The bookseller said on Thursday it posted a net loss of $6.56 million, or 17 cents a share, compared with a year-earlier loss of $12.5 million, or 22 cents. The results missed average analyst estimates of a 3-cent profit.
Revenue for the three months ended Oct. 29 was $1.89 billion, down slightly from $1.9 billion a year ago, missing the Street’s view of 1.98 billion.
Sales at its retail stores were down 1% to $918 million, hurt by a decline in physical book sales that was partially offset by increases in Nook products, and a 4% drop in textbook sales.
Offsetting the declines was a 17% increase over 2010 of BN.com sales to $206 million, with comparable sales up 38% on top of a 59% gain last year. Barnes & Noble attributed the sharp growth to sales of digital content and purchases of its new Nook tablet.
The company continues to expect to sell “millions of devices” during the third quarter.

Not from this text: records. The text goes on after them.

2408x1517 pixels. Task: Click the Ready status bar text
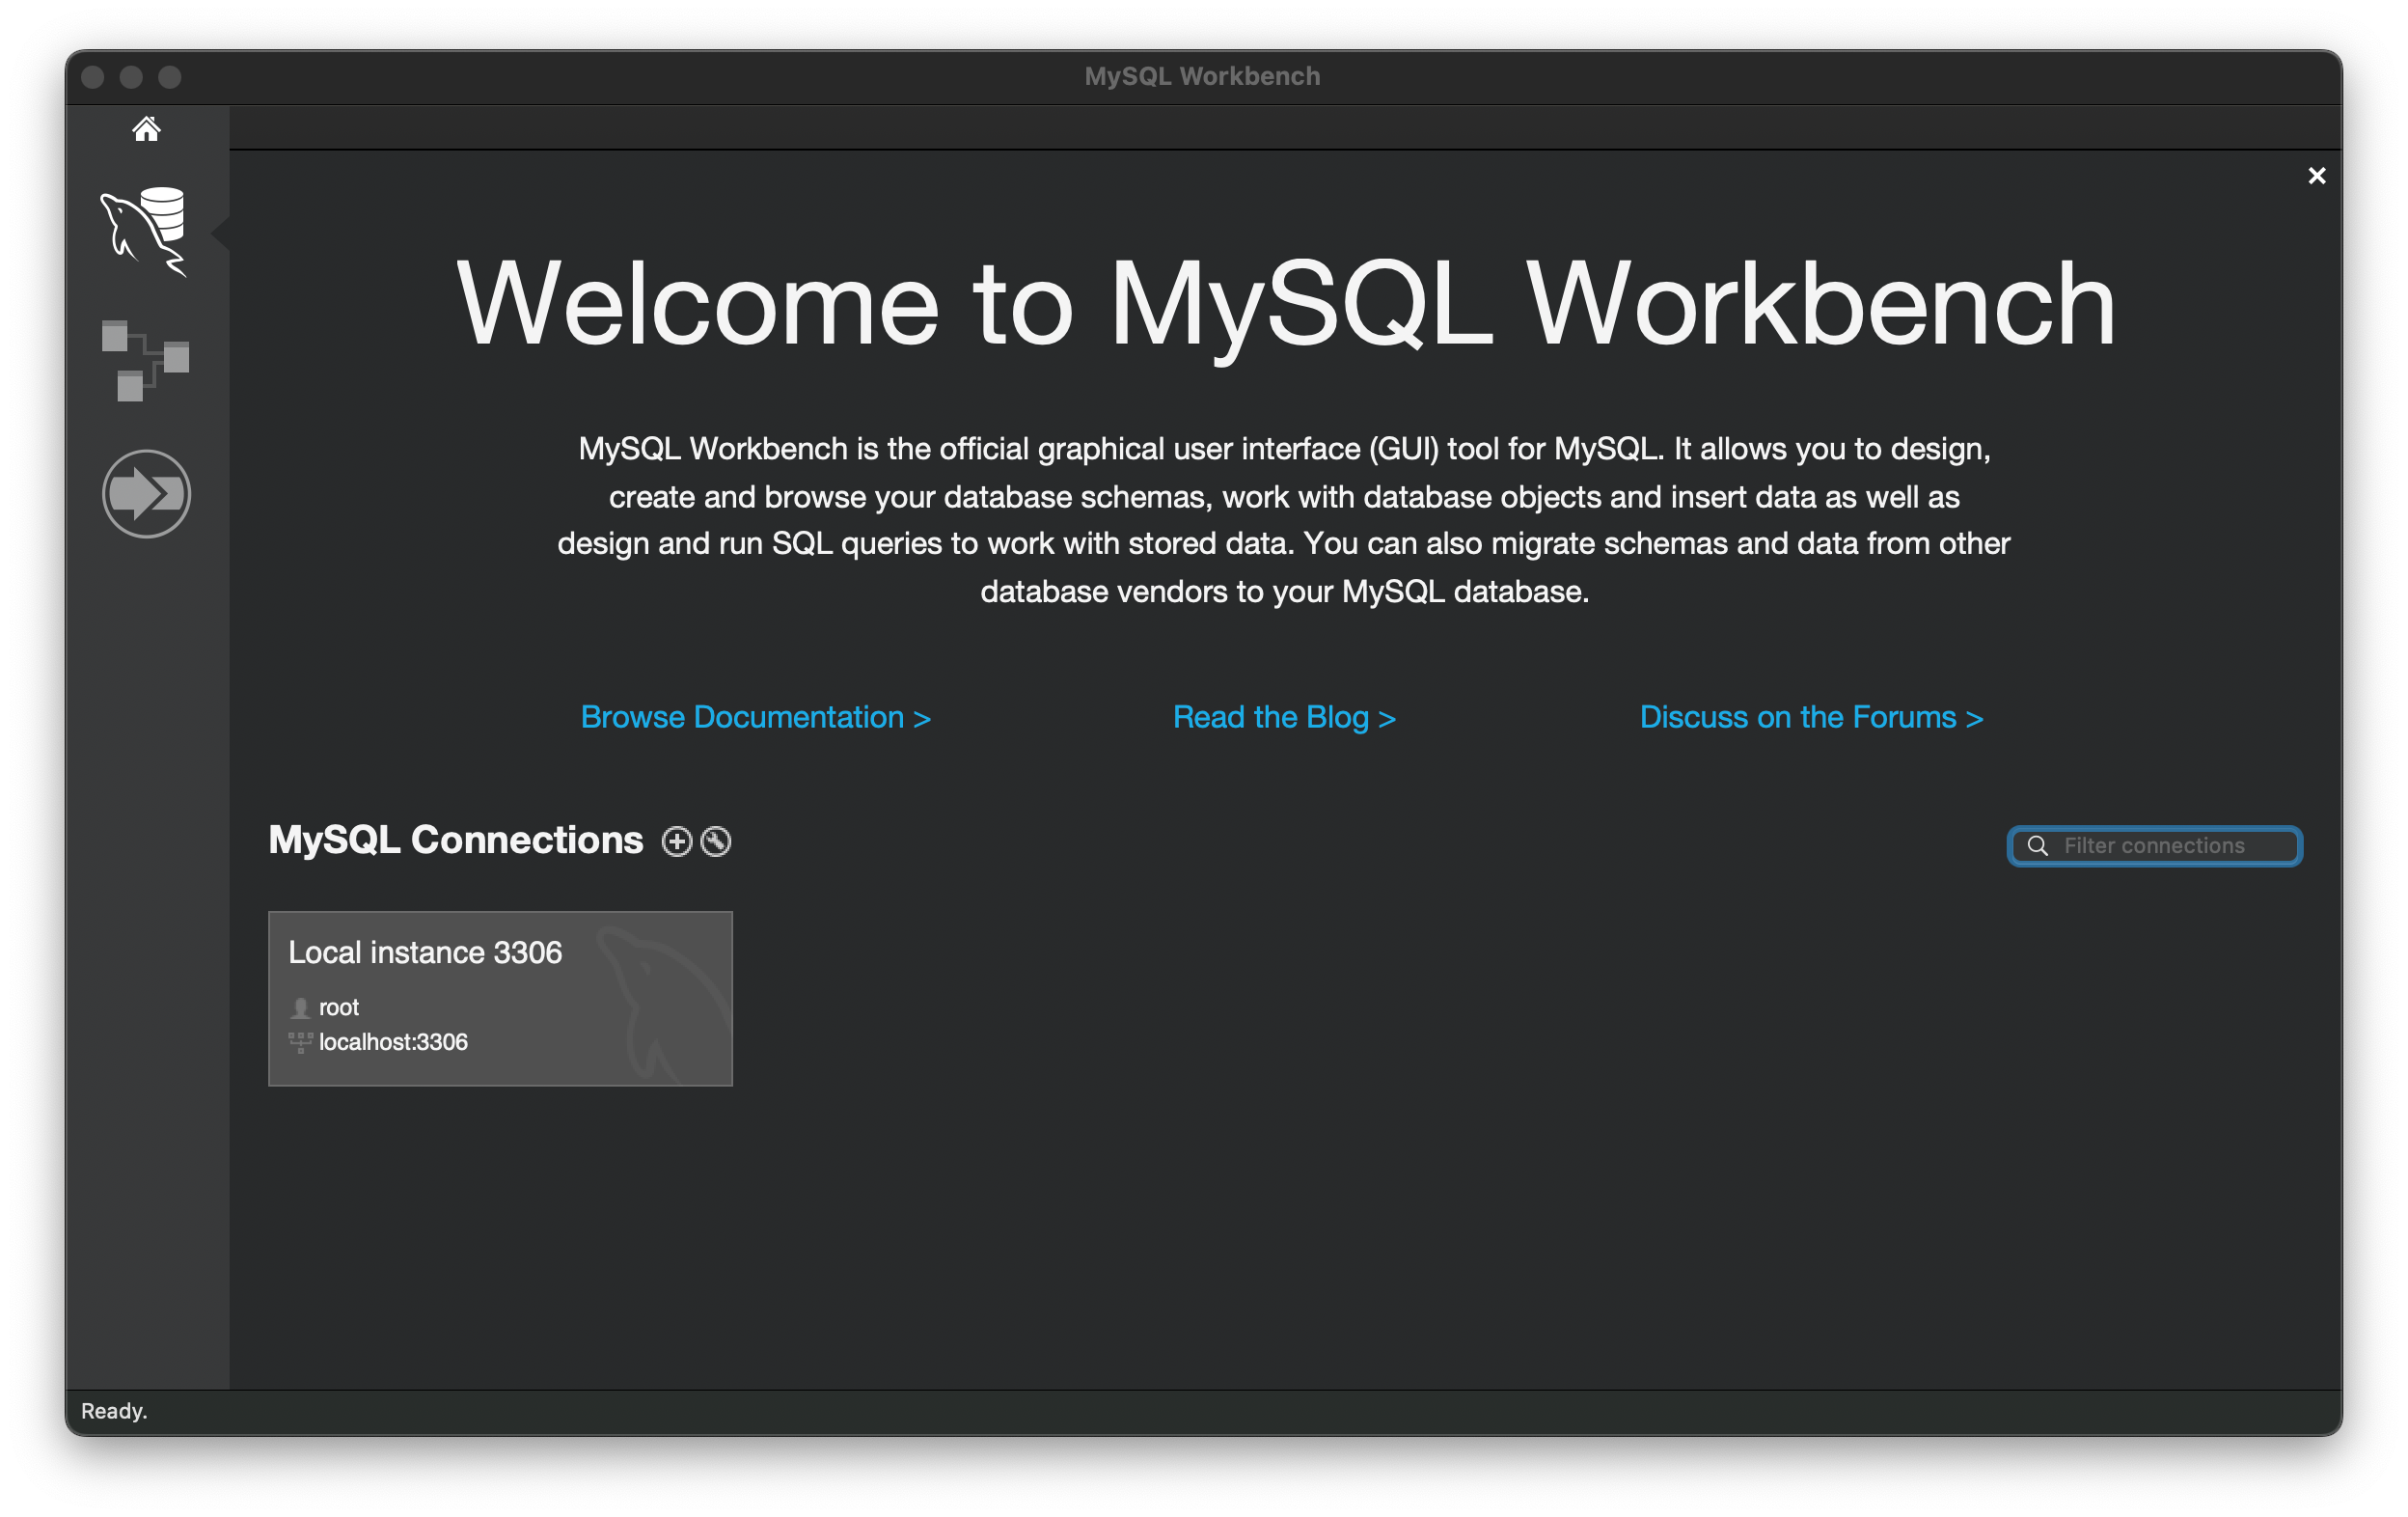(114, 1410)
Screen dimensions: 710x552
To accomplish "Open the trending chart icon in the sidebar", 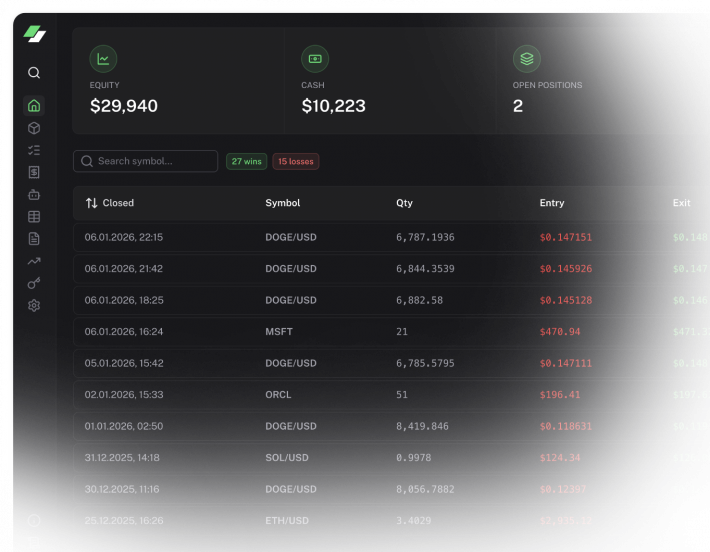I will [x=34, y=261].
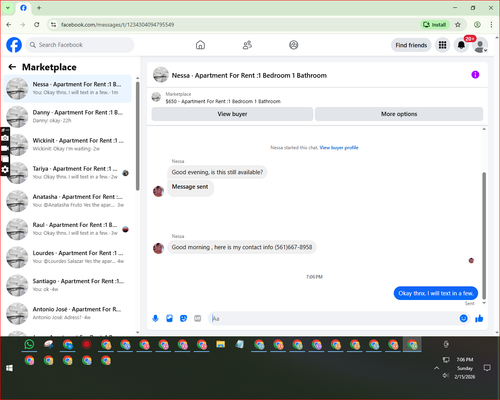Open the notifications bell
This screenshot has height=400, width=500.
click(x=461, y=45)
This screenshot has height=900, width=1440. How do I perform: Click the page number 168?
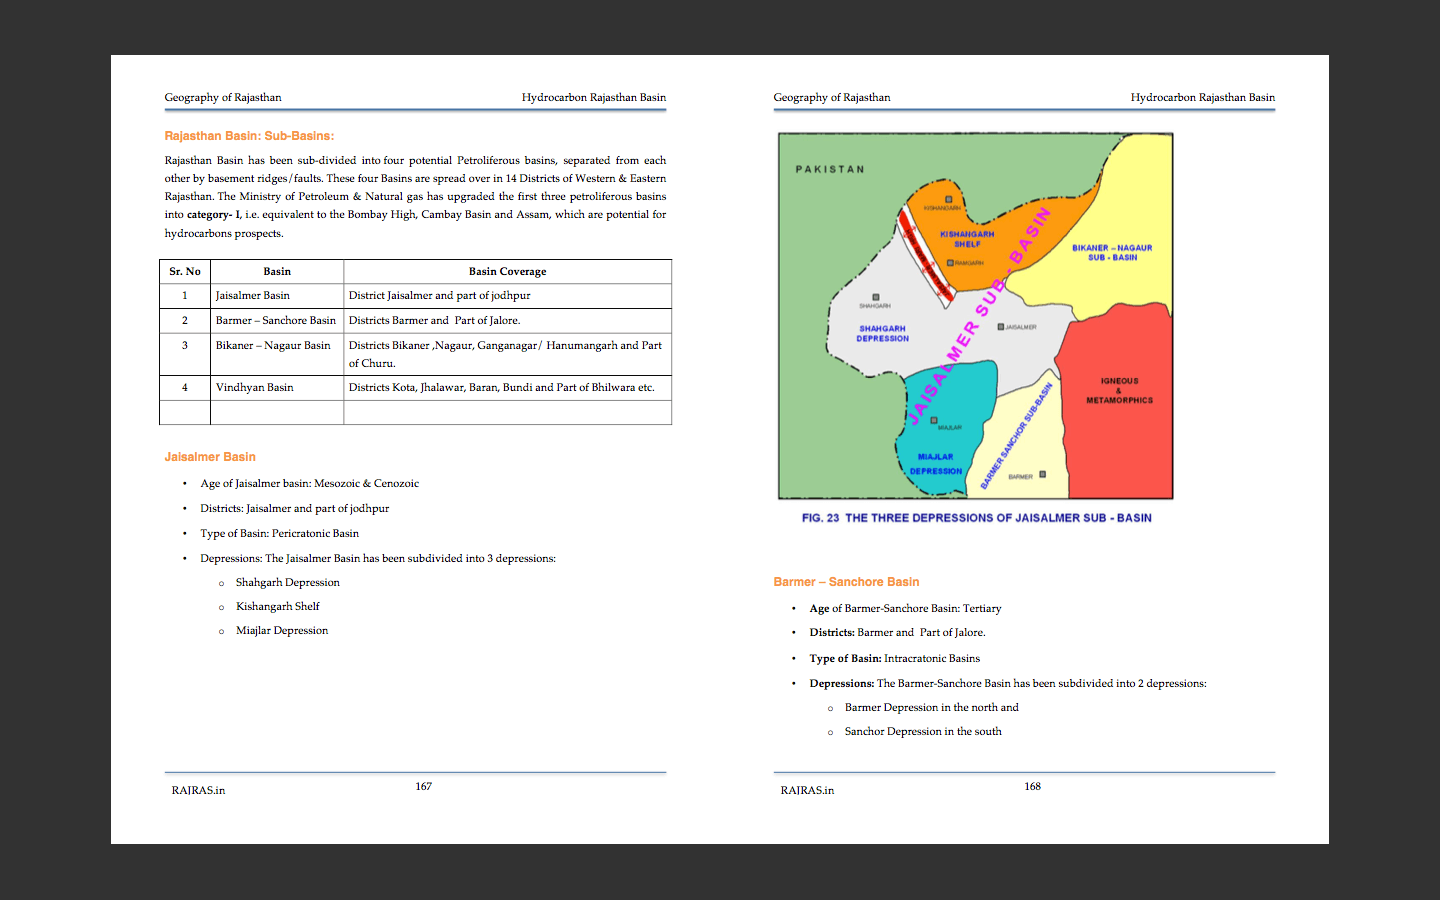coord(1033,786)
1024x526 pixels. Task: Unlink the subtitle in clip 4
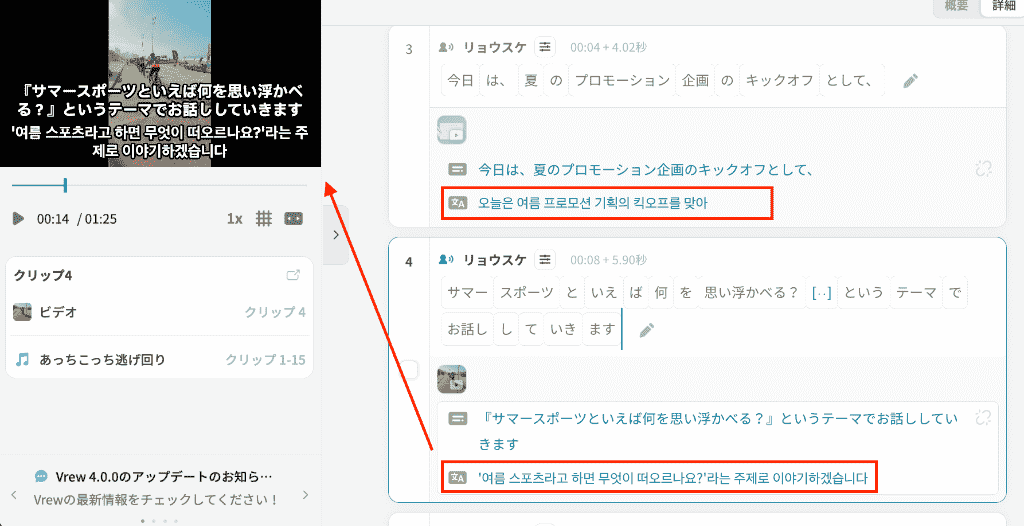click(x=984, y=418)
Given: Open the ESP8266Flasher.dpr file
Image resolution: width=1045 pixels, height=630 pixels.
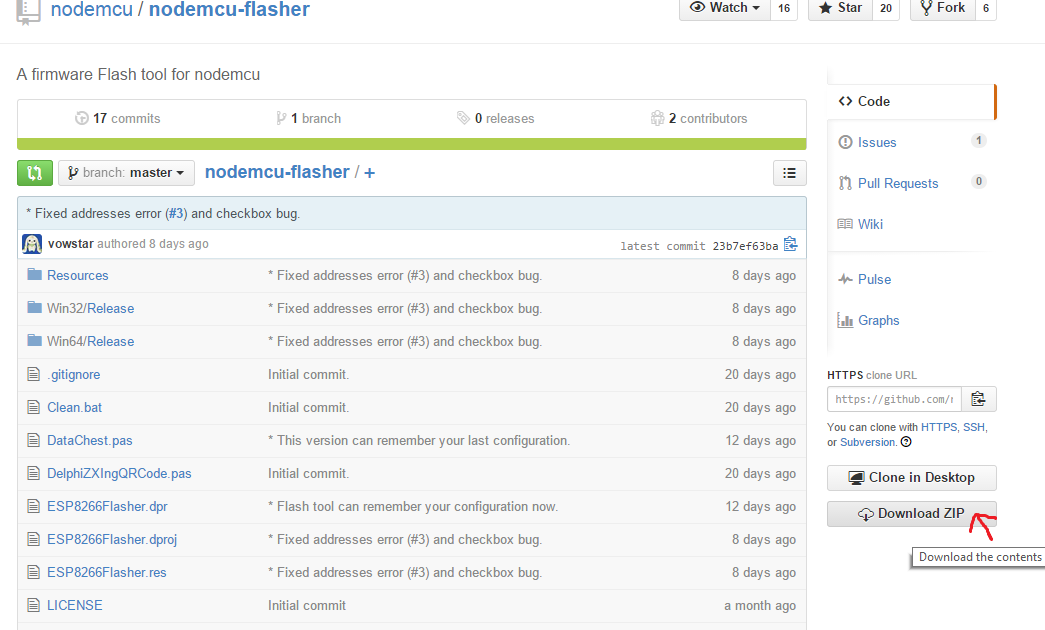Looking at the screenshot, I should [107, 506].
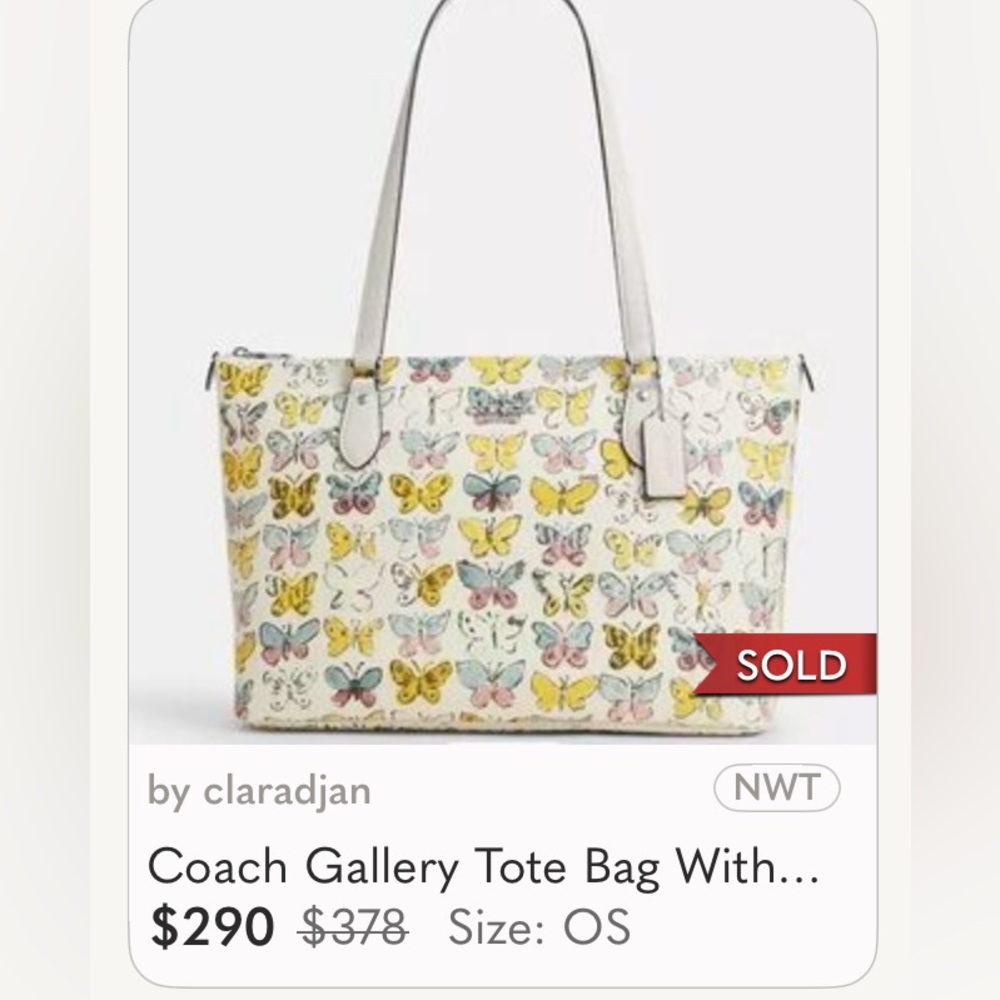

“This growing base of customers buying digital content from Barnes & Noble will continue to position us as one of the fastest growing companies in this exploding digital content market, and we project this will generate significant returns on our investments for years to come,” the company’s chief officer William Lynch said.
Over Black Friday weekend, the retailer saw comparable sales climb 10.9% on a comparable basis. Lynch said based on early sales and traffic results, the company is encouraged by prospects for this holiday season.